A motion for summary judgment must be supported by "a separate, short, and concise statement of material facts, set forth in numbered paragraphs, as to which the moving party contends there is no genuine issue of material fact to be tried.” Local Rule 56(b). The opposing party must admit, deny, or qualify the moving party’s facts by reference to each numbered paragraph, and may make a separately numbered statement of material facts. Local Rule 56(c). The moving party may reply and admit, deny, or qualify the opponent’s newly-stated facts, again in a separate statement and by reference to each numbered paragraph. Local Rule 56(d). Any facts supported by citation to record evidence and not properly controverted as described by the rule are deemed admitted. Local Rule 56(e).

. The disposition of money from the Siembra concert was the subject of the CoIIin-Blades-Morgalo dispute, though Morgalo’s statement of facts does not thoroughly explore this entire background. See generally Colon v. Blades, Civil No. 07-1380(BJM), 914 F.Supp.2d 181, 2011 WL 6792759, 2011 U.S. Dist.
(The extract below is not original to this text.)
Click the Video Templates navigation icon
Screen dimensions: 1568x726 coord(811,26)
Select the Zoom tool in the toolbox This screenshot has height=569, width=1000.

LEXIS 148398 (D.P.R. Dec. 27, 2011).

. This court only considers evidence in the English language. Local Rule 5(g). Out of an abundance of caution, I will exclusively rely on the English translation of the reports of Blades's press conference. See Puerto Ricans for P.R. Party v. Dalmau, 544 F.3d 58, 67 (1st Cir.2008) (mandating English record in Puerto Rico district court). But in an action for defamation, common sense and persuasive authority suggest that the challenged statements are better considered in the original Spanish, especially when First Amendment concerns loom. In a, libel case against a Spanish-language newspaper, the Third Circuit wisely reasoned:

We are not willing to base an actual malice determination solely on the translation to English from Spanish of the language used by the defendant. We have decided that the New York Times standard must be applied to the actual words used by the defendam. ... If the language is Spanish, we must apply the standard to Spanish. We proceed in this manner because we believe that a translation may not always reflect the nuances and subtleties of the original language.

Dunn v. Gannett N.Y. Newspapers, Inc., 833 F.2d 446, 452 (3d Cir.1987) (internal citation omitted).

. This is an intentionally flat rendition of Morgalo's last few statements of fact, which intertwine legal conclusions {e.g., Pl. St., ¶ 17, "Blades has continued to defame Mr. Morgalo’') (emphasis added) with unfounded speculation {e.g., Pl. St., ¶ 12, "Blades knew or should have known it was false.”). Because these types of assertions are inadmissible, I have disregarded them notwithstanding defendants’ failure to oppose Morgalo’s statement.

. It is not necessary to resolve whether another jurisdiction’s substantive law of defamation applies, as Morgalo is not entitled to summary judgment under the Puerto Rico legal principles articulated in his motion. Should the substantive law selected by the proper application of choice-of-law rules allow Morgalo to prevail, it is his burden as movant to set forth that basis for judgment.

. Because Morgalo’s status as either a private or public figure does not affect this conclusion, this opinion does not resolve that question at this stage.